## EXERCISE AIM:
Repeat word for word the part of the passage on monetizing externalities, starting with "Even though the" and going on through "measurement and reporting.".

Monetizing other externalities is even more challenging and entangled with uncertainties.
An example: Agricultural land use could be valued based on cropland lease rates, but these are subject to significant variation even within the EU, ranging from 26 to 600 euros per hectare and year in Slovakia and the Netherlands, respectively. The LCA-based valuation approach developed by van Harmelen et al. (2012) approximates the annual external cost of land use at 940 euros per hectare. Pricing the land use associated with the raw materials used by Henkel at the latter value results in some 40 million euros. Applying the pricing approach to Henkel’s ‘Abiotic Depletion Potential’ (ADP) and applying the price of antimony (Sb) which characterizes this metric - 9000 US dollars per ton – would result in some 220 million euros. This compares to Henkel’s overall expenditure of 8.5 billion euros on direct materials (2018).

Water prices generally depend on numerous political as well as regional factors including the infrastructure. Furthermore, at times of scarcity access to water is generally not controlled by price but rather influenced by political decisions or existing rights. Therefore, even a scarcity adjusted price for water would be a questionable basis for business decisions.

Following and analyzing major attempts in the last decades to develop a sound methodology that measures and monetizes environmental and social externalities, we still see limits monetizing impacts for the following reasons:

Even though the intention is good, the concept of impact valuation is only reasonable, if the prices defined for the externalities are reliable and reflect a very complex reality. This reality comprises seasonality, geographical differences that lead to scarcities, but also regulations and other political activities that do not allow for valid market prices. The situation becomes even more challenging and vague looking at social impacts like wellbeing. Current approaches reflect rather an estimation than an accurate methodology. We are not convinced that using non-market valuation techniques (e.g. willingness to pay or wellbeing valuation) to put a monetary value on these impacts or using secondary data from beneficiary groups is an appropriate approach to solid measurement and reporting.

We do not consider the underlying quantification of impacts and the related science in the first place reliable enough. The data used to monetize impacts often lacks robustness, hence the signal of such monetary value is generally not reliable and relevant enough to derive good business decisions. This is especially the case, if next to seasonal and geographical characteristics also political influence is considered.

And finally, there is a consensus in society and the political debate that certain things should not be priced. When it comes to the value of a life, or the status of health, e.g. in form of the indicator “disability adjusted life years” indicator, the discussion takes place on an ethical level.

## DATA PROVIDED:
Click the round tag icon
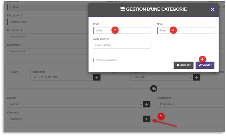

## RESPONSE TO THE TASK:
Even though the intention is good, the concept of impact valuation is only reasonable, if the prices defined for the externalities are reliable and reflect a very complex reality. This reality comprises seasonality, geographical differences that lead to scarcities, but also regulations and other political activities that do not allow for valid market prices. The situation becomes even more challenging and vague looking at social impacts like wellbeing. Current approaches reflect rather an estimation than an accurate methodology. We are not convinced that using non-market valuation techniques (e.g. willingness to pay or wellbeing valuation) to put a monetary value on these impacts or using secondary data from beneficiary groups is an appropriate approach to solid measurement and reporting.